Ma tristesse est de ne plus pouvoir entendre son rire « bonhommique » si réconfortant !
Reposes en paix mon cher ami car tu as tant œuvré pour ce monde. J’espère que celui-ci saura êtredigne de ton passage sur cette terre.

Conclusion en forme de je crois en Dieu à partir du texte de Noël Noel pour ses 40 ans de sacerdoce

Pour moi, parler d’amour… C’est parler de Dieu
Dieu est amour ou l’amour, c’est Dieu. Plein de gens en vivent même s’ils ne peuvent le nommer
De toute façon, je pense que la première manière de parler de Dieu, ce n’est pas en faisant des discours, mais en posant des actes dont on a à rendre compte souvent aussi… pouvoir vous dire que vous êtes le cœur de ma vie, autant que Dieu lui-même
C’est de vous que j’ai reçu et que je reçois encore la force de donner ce que je suis.
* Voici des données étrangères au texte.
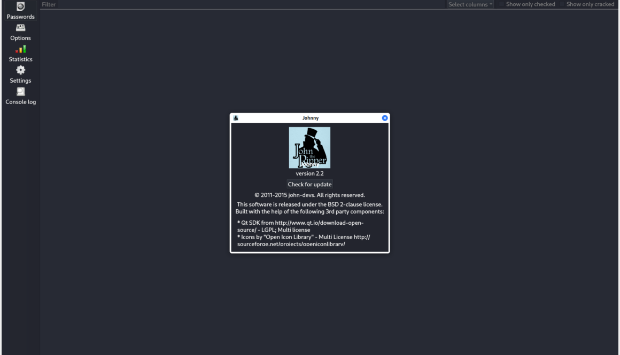Enable the Show only cracked checkbox
The width and height of the screenshot is (620, 355).
coord(562,4)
J’ai tant reçu !
Merci encore !
Vous êtes le visage de Dieu dans ma vie !

Envoi (Jeannette, Petite Sœur de l’Assomption, à partir d’une prière de St François d’Assise)

Je sais que tu as mille et une raisons de désespérer,
Mais je voudrais te crier qu’il y a aussi mille et une autres raisons d’espérer !
Ne laisse pas gagner ton cœur par les marées noires des mauvaises nouvelles,
Pour changer le monde, il faut d’abord changer ton regard.
Regarde et cueille chaque jour, autour de toi, au creux du quotidien,
Ces mille et une fleurs d’espérance :
Celles qui poussent au milieu des plus sinistres tours de béton,
Des plus monotones lieux de transport ou de travail,
De la plus froide chambre d’hôpital,
De la plus humble décision, personnelle ou collective, pour la justice.
Regarde et vois tous ces hommes et toutes ces femmes
Qui ne font pas « la une» des journaux, mais qui inventent, jour après jour,
De nouvelles manières de vivre, de partager, d’espérer,
Et qui manifestent que le Royaume de Dieu est à la portée de la main.